Problems to solve:
1. According to the article about JP Gladu, how many years did he serve as president and CEO of the Canadian Council for Aboriginal Business?
2. Continue the article about JP Gladu, starting after its final sentence.

Article:
“Canada’s Indigenous economy is its competitive edge”

JP Gladu’s visionary leadership continues to inspire Indigenous communities and organizations, environmental non-government organizations, industry and governments

When the world shuddered in March 2020, Jean Paul (JP) Gladu unexpectedly found himself without a job or a fixed address. The 47-year-old’s belongings were stuffed into a small suitcase and he was sleeping on his ex-wife’s Ottawa couch.  

After eight years as the president and CEO of the influential Canadian Council for Aboriginal Business (CCAB), he had been set to move from Toronto to Fort McMurray, Alta., to become CEO of Bouchier, an Indigenous-owned company that provides contracting, construction and other services primarily to Alberta’s oil sands. But days before Gladu was set to take up his post, the price of Canadian crude plunged to its lowest level on record and Bouchier laid off 500 staff, including Gladu.  

“What the hell am I going to do?” he remembers thinking.  

The visionary relationship builder who launched the highly successful Aboriginal Procurement Strategy at the CCAB had spent more than 25 years in the natural resources sector, bringing together Indigenous communities and organizations, environmental non-government organizations, industry and governments. When the oil patch came calling, Gladu opted to step away from the CCAB to lead an Indigenous business in the oil and energy sector he had long championed. “I wanted to dig deep on one thing,” he says. 

Finding himself at a crossroads, Gladu did something unexpected but long dreamed of. He decided to move to Northern Ontario to “repatriate” his ancestral home of Bingwi Neyaashi Anishinaabek, formerly known as Sand Point First Nation, on the eastern shores of Lake Nipigon.

Records on locating elements on screens:
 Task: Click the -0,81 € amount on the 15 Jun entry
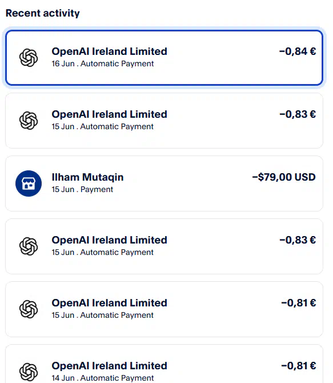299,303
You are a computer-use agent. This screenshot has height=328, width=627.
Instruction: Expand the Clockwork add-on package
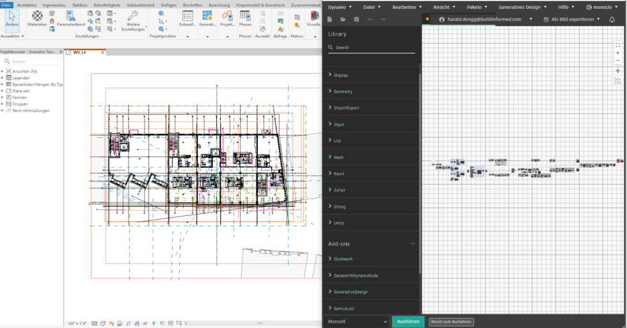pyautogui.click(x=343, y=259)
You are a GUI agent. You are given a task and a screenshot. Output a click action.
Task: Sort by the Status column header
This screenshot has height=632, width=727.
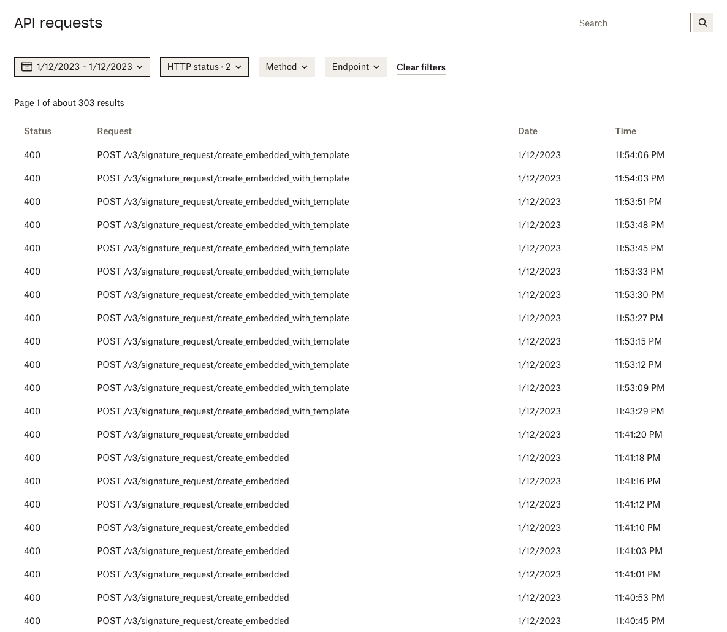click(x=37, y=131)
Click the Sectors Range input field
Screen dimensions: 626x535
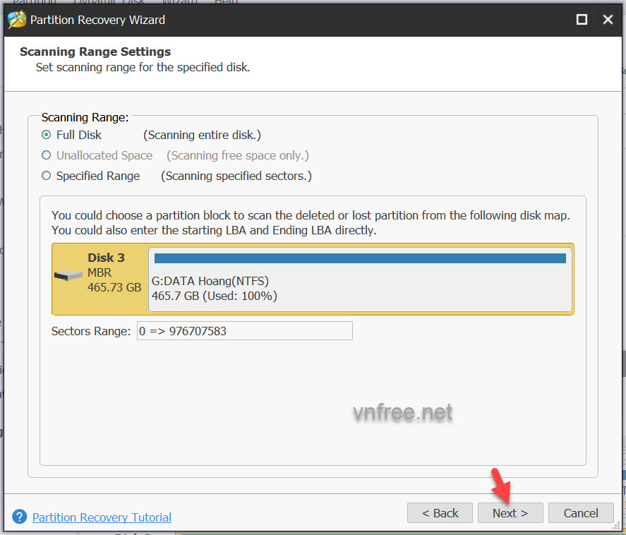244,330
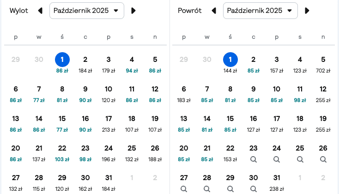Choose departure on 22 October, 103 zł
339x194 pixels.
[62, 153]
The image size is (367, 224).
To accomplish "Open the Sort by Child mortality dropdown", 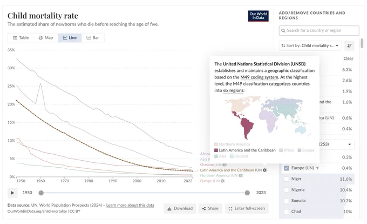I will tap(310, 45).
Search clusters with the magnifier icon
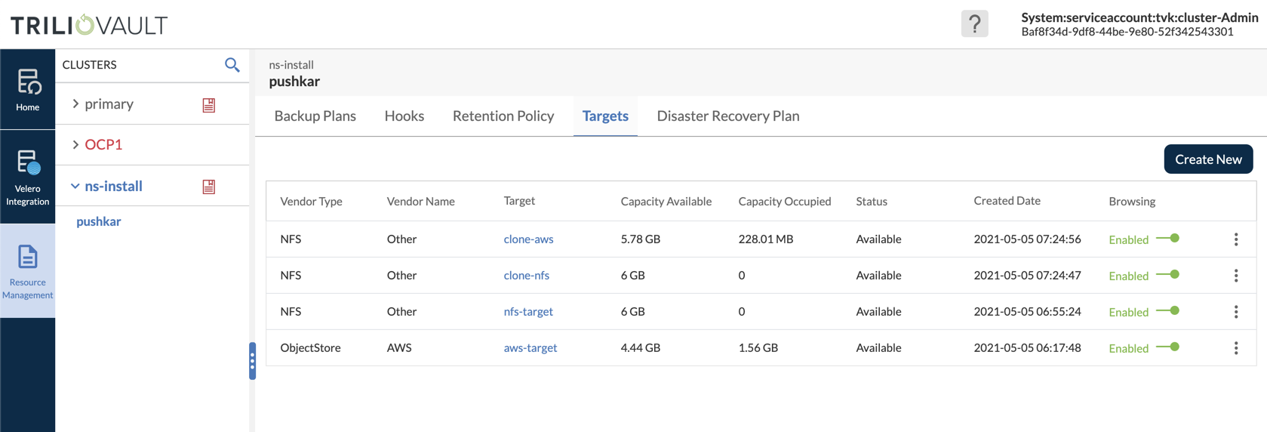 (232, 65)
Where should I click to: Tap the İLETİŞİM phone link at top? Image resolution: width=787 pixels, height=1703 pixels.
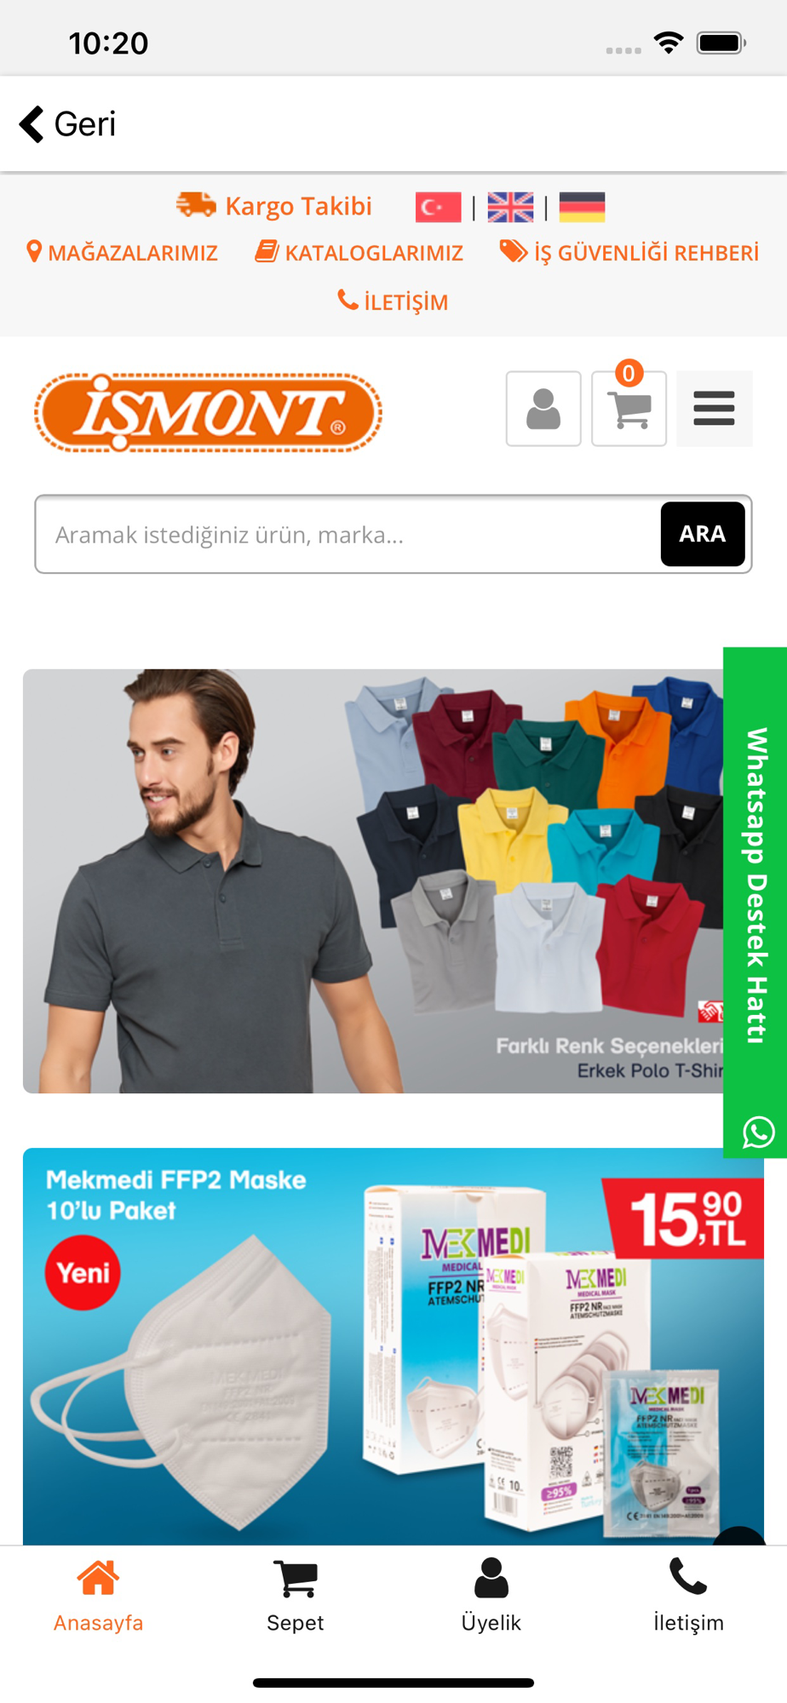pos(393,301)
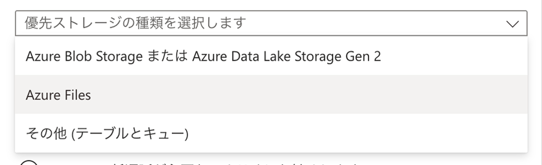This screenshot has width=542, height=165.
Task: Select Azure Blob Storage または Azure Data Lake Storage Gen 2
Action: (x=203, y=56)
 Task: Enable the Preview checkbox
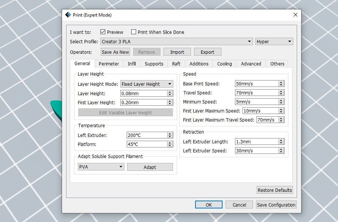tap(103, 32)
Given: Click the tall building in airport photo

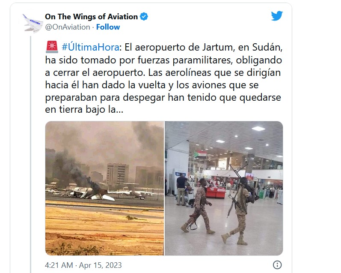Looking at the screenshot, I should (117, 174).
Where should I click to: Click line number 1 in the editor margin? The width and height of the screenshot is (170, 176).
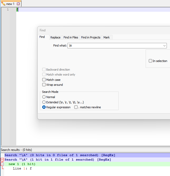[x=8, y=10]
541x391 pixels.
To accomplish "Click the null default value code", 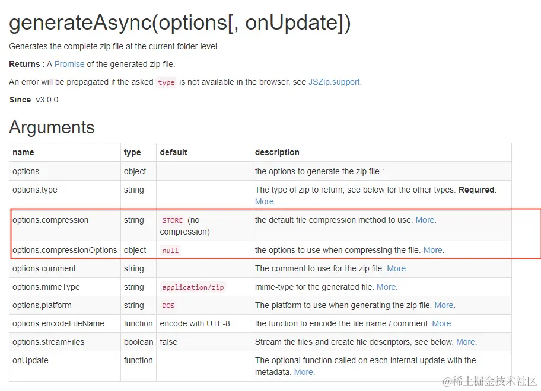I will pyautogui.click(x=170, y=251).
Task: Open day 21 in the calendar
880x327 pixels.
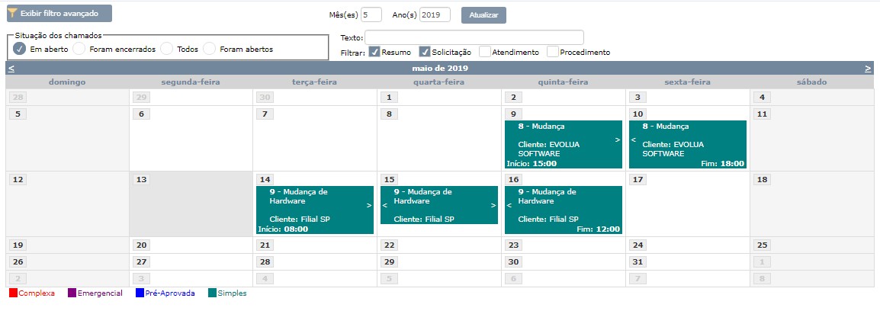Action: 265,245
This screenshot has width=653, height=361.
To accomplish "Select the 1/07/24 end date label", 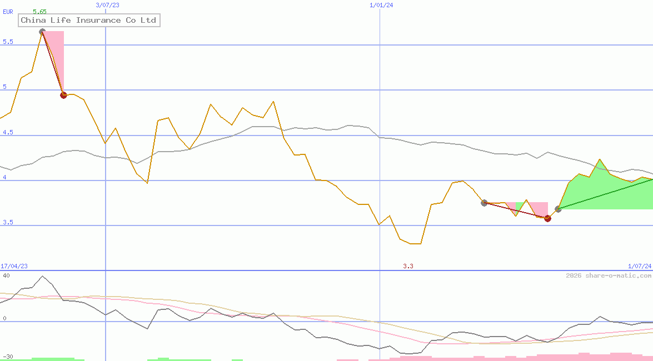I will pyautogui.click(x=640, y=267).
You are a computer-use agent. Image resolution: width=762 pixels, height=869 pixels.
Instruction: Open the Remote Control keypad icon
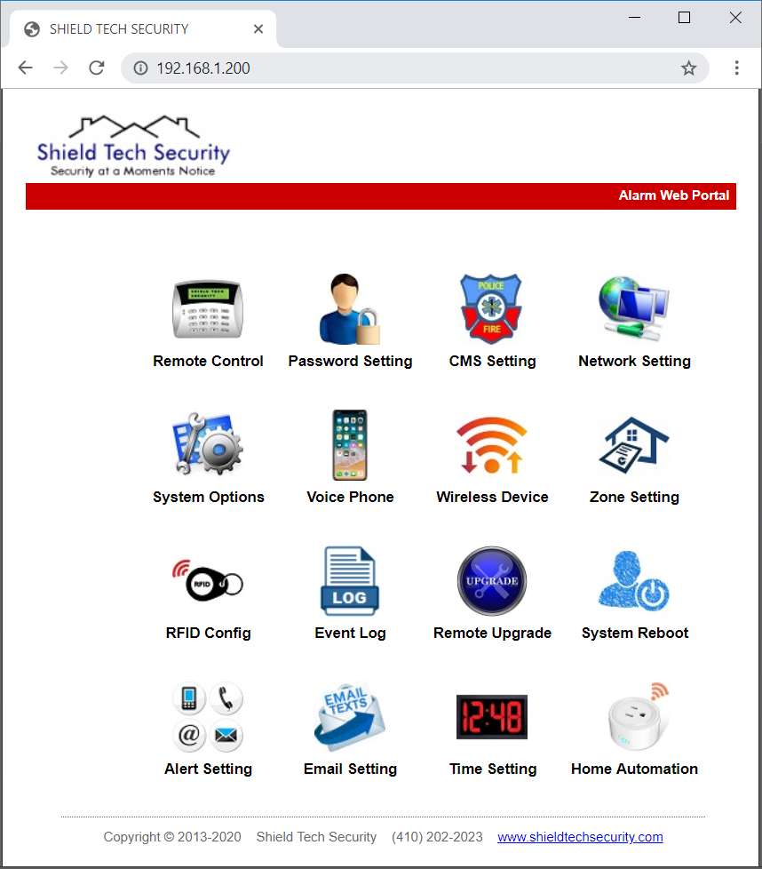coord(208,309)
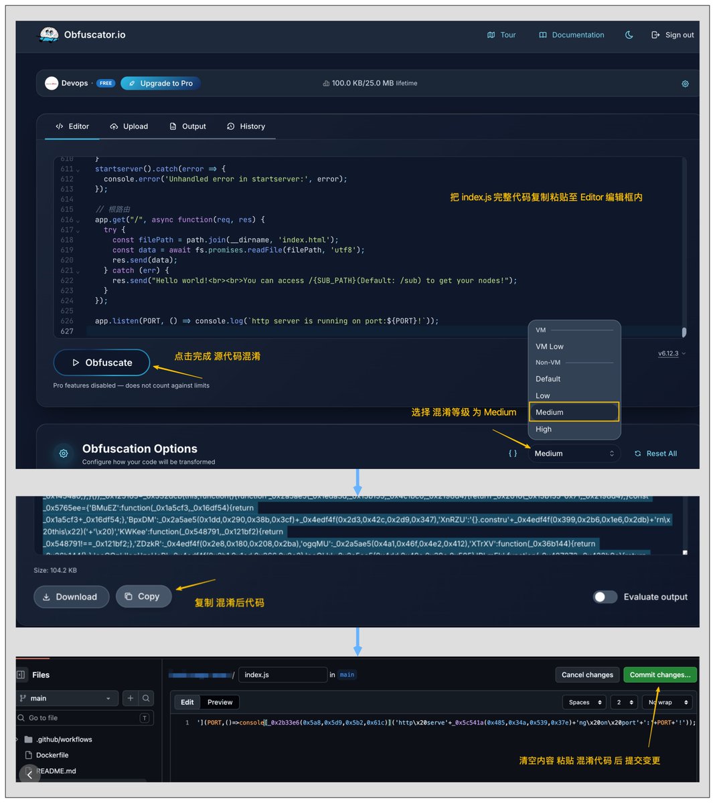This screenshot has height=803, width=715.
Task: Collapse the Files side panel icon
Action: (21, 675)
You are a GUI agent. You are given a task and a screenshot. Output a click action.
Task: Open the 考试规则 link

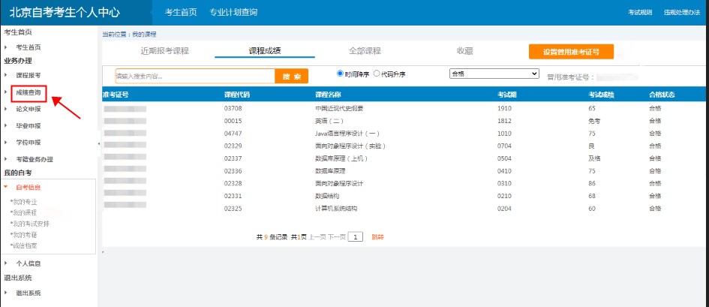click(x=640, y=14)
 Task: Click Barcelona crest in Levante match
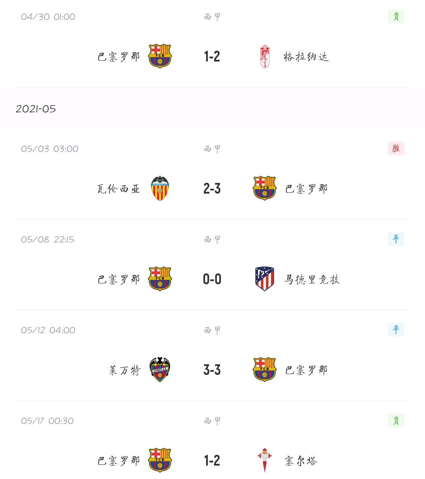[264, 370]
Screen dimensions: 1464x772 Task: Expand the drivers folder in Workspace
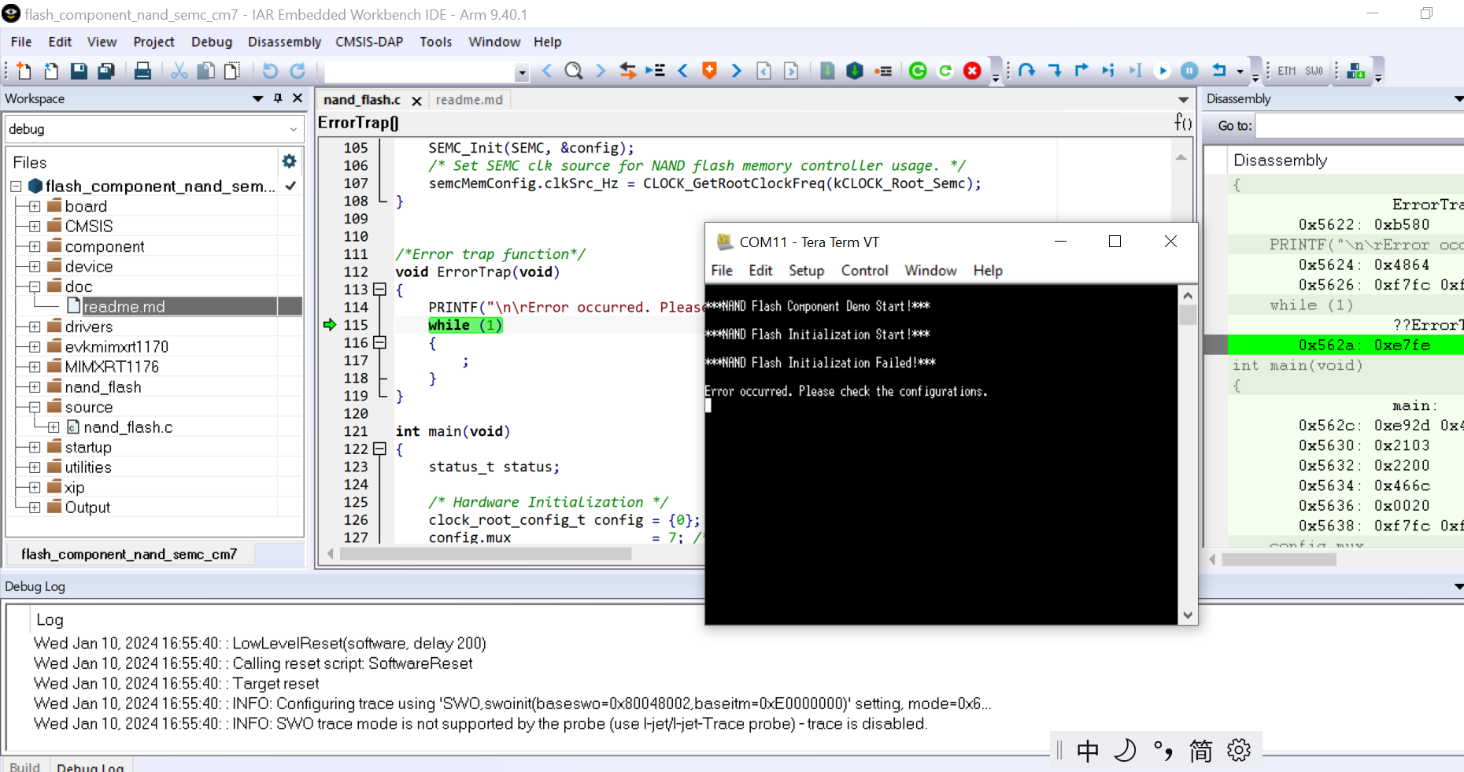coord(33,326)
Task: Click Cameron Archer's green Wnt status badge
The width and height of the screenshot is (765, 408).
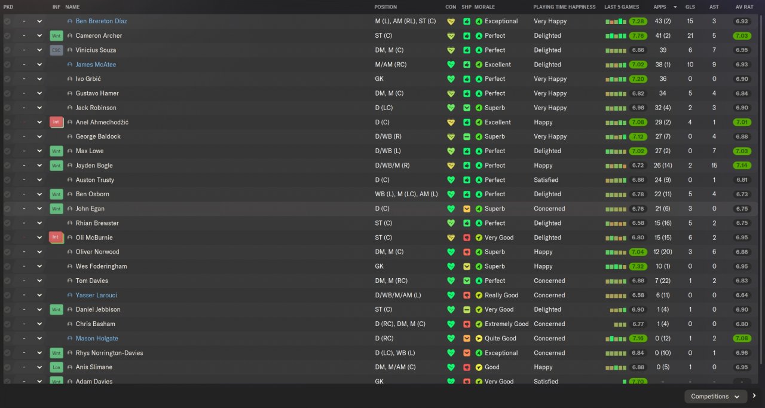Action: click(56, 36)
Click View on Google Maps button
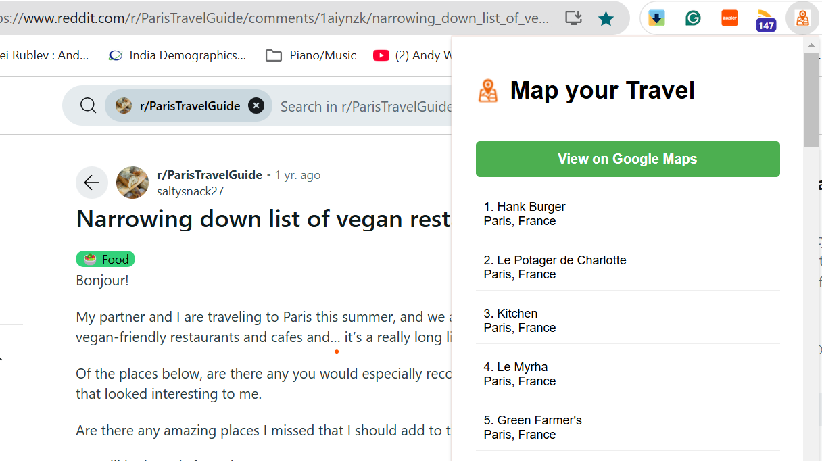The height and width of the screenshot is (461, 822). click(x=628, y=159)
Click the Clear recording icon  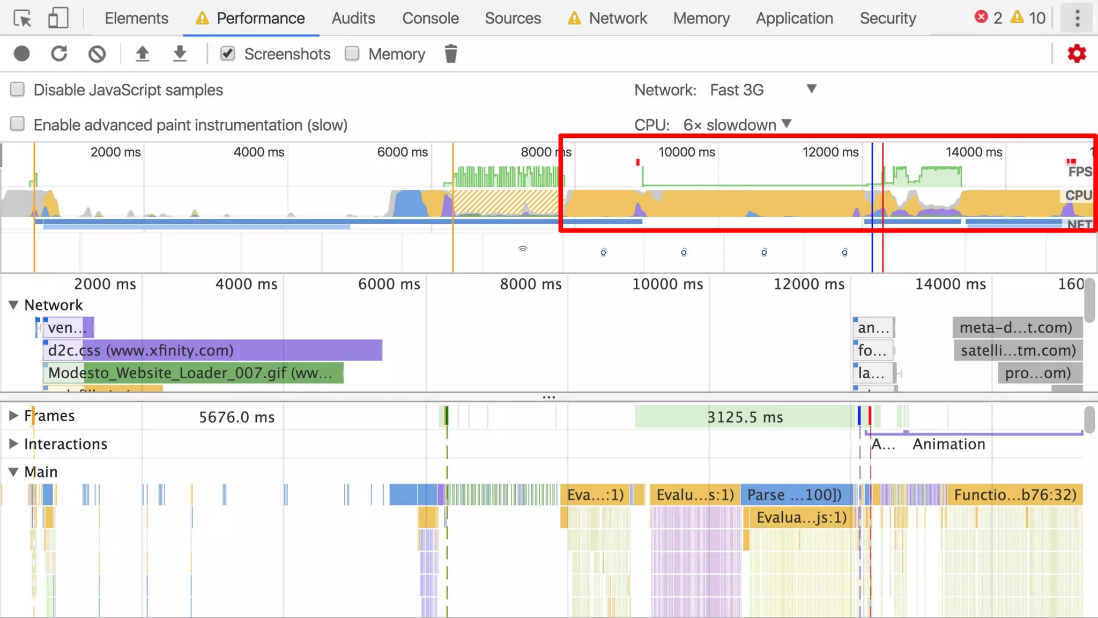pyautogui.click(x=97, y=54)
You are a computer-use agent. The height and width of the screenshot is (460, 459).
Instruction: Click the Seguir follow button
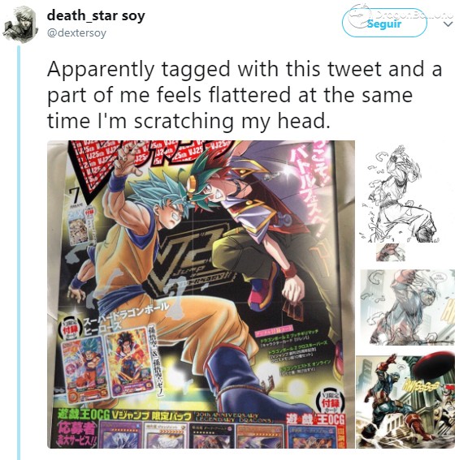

Answers below:
1. Eight years.

2.
In doing so, he became the second registered band member to move to the land that the Ontario government had systematically pried from his people years earlier. 

Gladu has always “walked through two worlds,” he says. He is at ease in the glass towers of industry, wearing his tailored three-piece suits. He sits on the board of Calgary-based oil producer and refiner Suncor Energy, serves on the International Forum on Corporate Responsibility for Australia-based mining company, BHP, and was recently named to the board of the Institute of Corporate Directors, among many other directorships and advisory roles in forestry, sustainability and Indigenous business.  

But you can also find him in bush clothes, mostly north of Thunder Bay, hunting, harvesting, dressing, quartering and packing out moose to cook for himself, family and friends. He grew up Anishinaabe, hunting and fishing with his father, a second-generation logger and chief. Gladu imagined a life working to conserve the forests he grew up in. He earned a forestry technician diploma (and later, a degree in forestry from Northern Arizona University), with plans to become a conservation officer.  

For his first job, he worked with more than 40 First Nations communities across Ontario through the federal First Nations forestry program. He saw a new opportunity to build economies, create jobs and strengthen and support families. That vision, he says, has always been innate to him. For the next two decades, he became adept at building relationships between First Nations and non-Indigenous businesses, negotiating agreements with the wind, mining and forestry sector, and consulting on biofuels, sawmill development and wind power monitoring sites, among others. After earning his executive MBA from Queen’s University, he went to head up the CCAB.  

He has worked hard to include Indigenous-led businesses in the natural resources economy. “Many of our communities have been managing poverty for 150 years,” he says. With Canada’s 43,000 Indigenous-led businesses vastly underrepresented in the supply chains of most Canadian corporations and governments, he believes all stakeholders must come together and commit to addressing this issue. 

Under Gladu, the CCAB’s Aboriginal Procurement Strategy included a national campaign encouraging Canadian corporations to “Supply Change” specifically designed to enhance Indigenous participation in the procurement process. He points to the efforts of companies like Suncor, Syncrude and Imperial Oil, which at the time had collectively spent $1 billion on Indigenous businesses in Alberta.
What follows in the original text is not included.